It was the second summer that we put in our asparagus bed, and nothing we have ever done in our garden has given a greater reward in proportion to the effort involved. You aren’t supposed to cut asparagus until the third year after you plant the roots, which some beginning gardeners find discouraging. If you want quick returns, grow radishes. They produce edible rootlets in from six to eight weeks, and it is a great satisfaction to munch one’s own radish when all the other crops still look dismally embryonic. Still, a radish is only a radish, and when it’s gone it’s gone. Asparagus goes on year after year.
Asparagus instructions in books are forbidding. They advise digging trenches two feet deep, laying six inches of crushed rock in the bottom for drainage, dumping six inches of well-rotted manure atop the stones, and six inches of the best top soil above the manure, then spreading the roots carefully and covering them with another six inches of top soil. After that, keep the plants well weeded, and don’t cut stalks for two years. Each autumn, clean and cultivate the beds and add fresh manure, and repeat in the spring. After twenty years, put in a new bed.
We dug two-foot trenches. It was terrific labor, for our soil is thickly populated with New England boulders and stones of all sizes. We carpeted the trenches with small stones, covered these with manure, added top soil, and set in about half our fifty asparagus roots in mid-April. That was all we had room for. I planned digging more two-foot trenches but naturally never got around to it. Two months later I came on the somewhat desiccated surplus asparagus roots on a shelf in the cellar and decided that it would do no harm to stick them in the ground, on the chance that one or two of them might survive. All of them survived, and some of them became our very choicest and most prolific plants.
When the stalks came up the second year, somewhat spindly but looking almost edible, we couldn’t wait to cut a few. They tasted good. Presumably we thereby sapped the vitality of our plants, but that was 1927 and this is 1949, and the plants are still doing well. Later in that spring of 1927 I bought a lush bunch of asparagus from my neighbor, Charles Gold, and, while he was cutting the bunch for me, I asked him how long an asparagus bed could last.
“The books say twenty years, but I don’t know,” said he. Then he straightened up and looked reminiscently toward the far hills. “Let’s see,” he continued. “My father and I put in this bed—well, I think it was my sophomore year in college. Must have been 1881, possibly 1882. That makes this bed about forty-five years old. The plants have wandered round so you can’t tell what’s a row and you can’t cultivate it with a horse nowadays, but it’s still a good bed.” About fifteen years after that, Charles Gold’s son told me that he had decided that particular asparagus bed was beginning to peter out, and that he was going to plow it up and replant. The bed was then sixty years old.

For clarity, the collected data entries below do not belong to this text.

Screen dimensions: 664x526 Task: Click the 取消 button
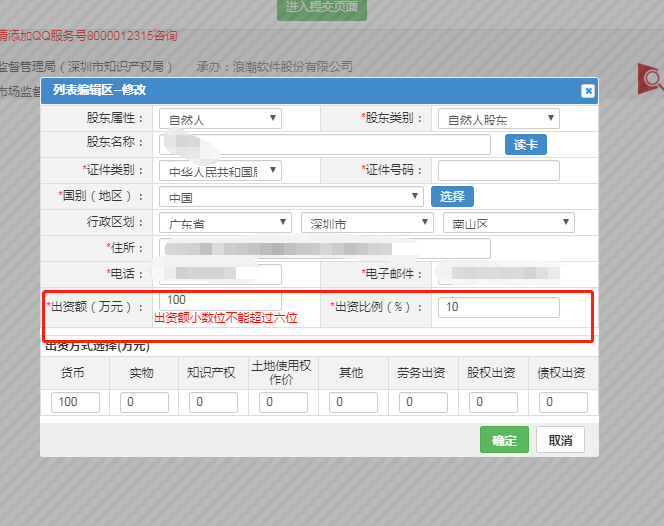point(560,440)
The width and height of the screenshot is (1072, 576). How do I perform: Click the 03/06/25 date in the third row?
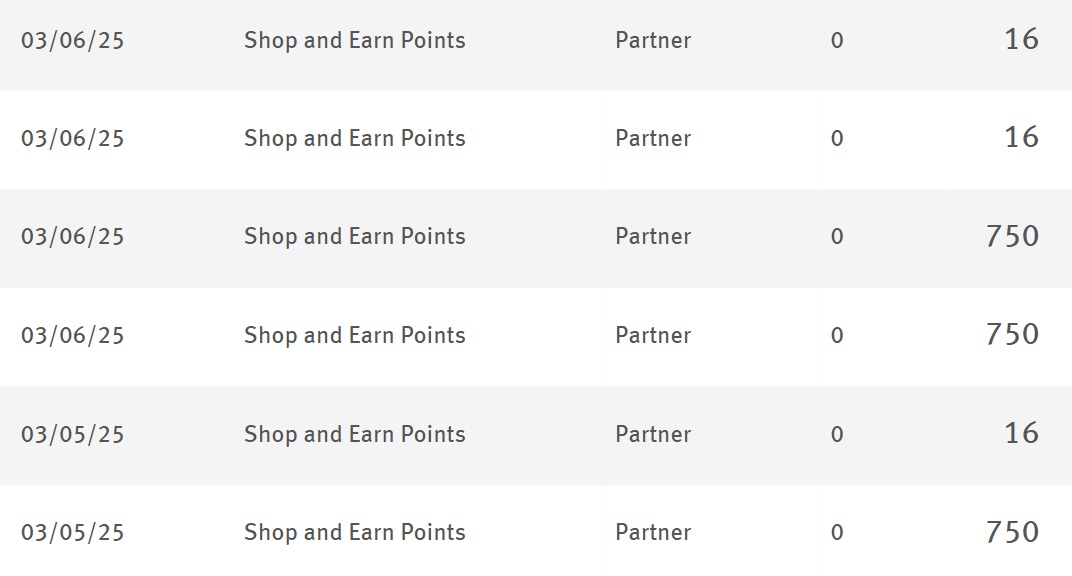(73, 237)
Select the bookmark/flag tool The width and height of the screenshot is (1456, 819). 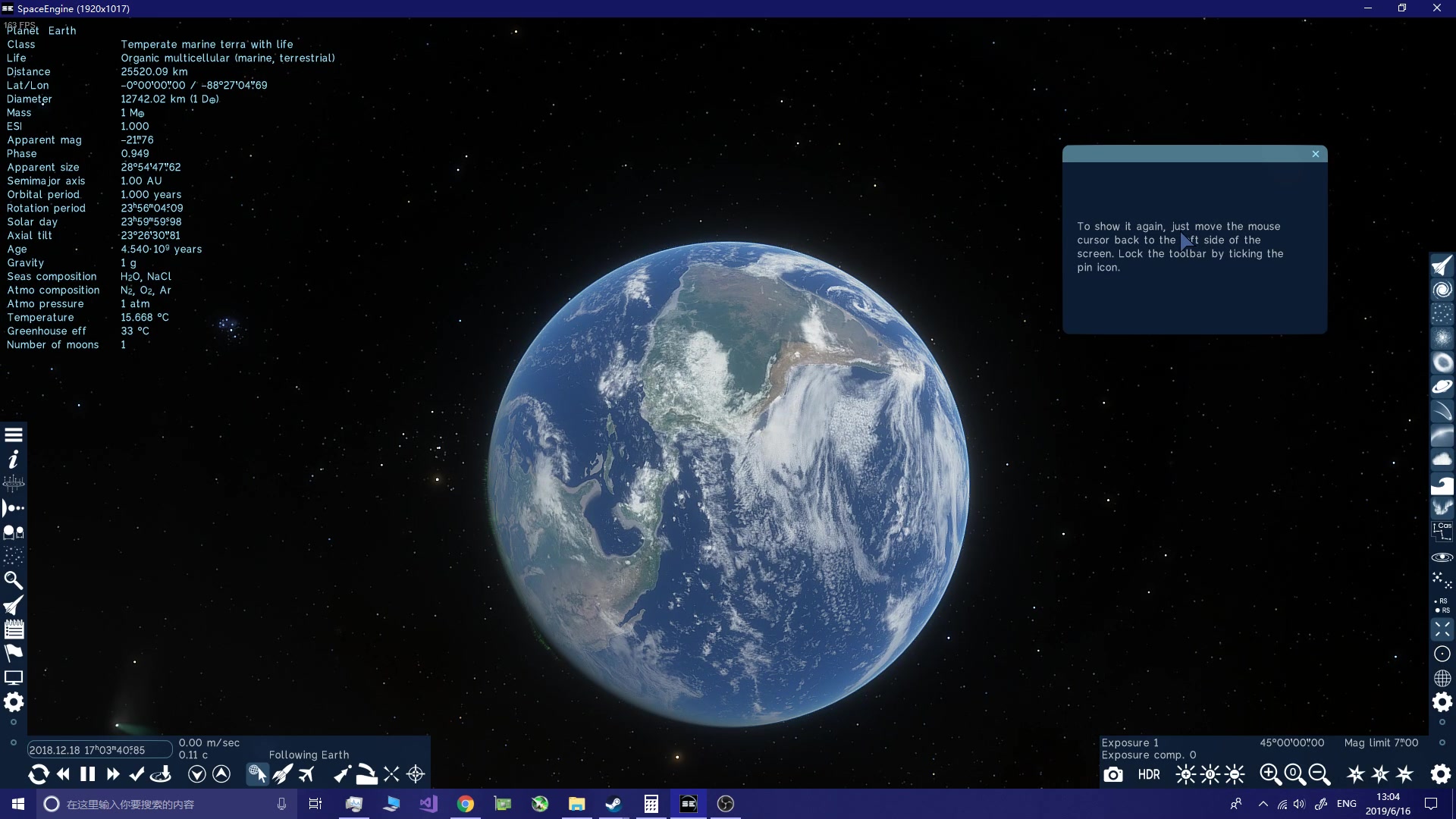click(x=13, y=653)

Charles Gold had abundant manure, and fertilized his asparagus freely. I don’t suppose our bed has had manure more often than one year in three, but from late April to the Fourth of July it still gives us as much asparagus as we can eat. In fact, in June it grows too lushly for a weekend gardener; we cut everything that shows above the ground before we go to town Sunday night, and by Friday evening half the bed is too tall, already trying to go to seed. As for weeding, we don’t bother. You sprinkle rock salt on the bed once or twice a summer; it doesn’t hurt—or help, despite the superstition—the asparagus, but it discourages the weeds. Asparagus is the perfect crop for the lazy gardener.
The only thing that touches it is rhubarb. That first year I tried to dig up a big rhubarb plant that was going to waste in Carl Van Doren’s orchard, and, after excavating approximately halfway to China, got tired and merely mattocked off some large and ragged chunks of root. They made me a dozen plants, which is more than any one family can use. We have dug up some of them and given them away and thrown others on the dump-heap, where they flourish amid broken bottles and old tin cans; we still have plenty. You just can’t kill rhubarb. The only question about rhubarb is whether you can eat it. Ruth says that rhubarb gives her mumps. Sometimes I persuade her to make me a couple of messes in the spring. She thinks it a gross waste of sugar, and in wartime she had an effective argument there. The fact is that she just doesn’t like rhubarb, despite its sterling qualities, and who wants to cook anything he detests?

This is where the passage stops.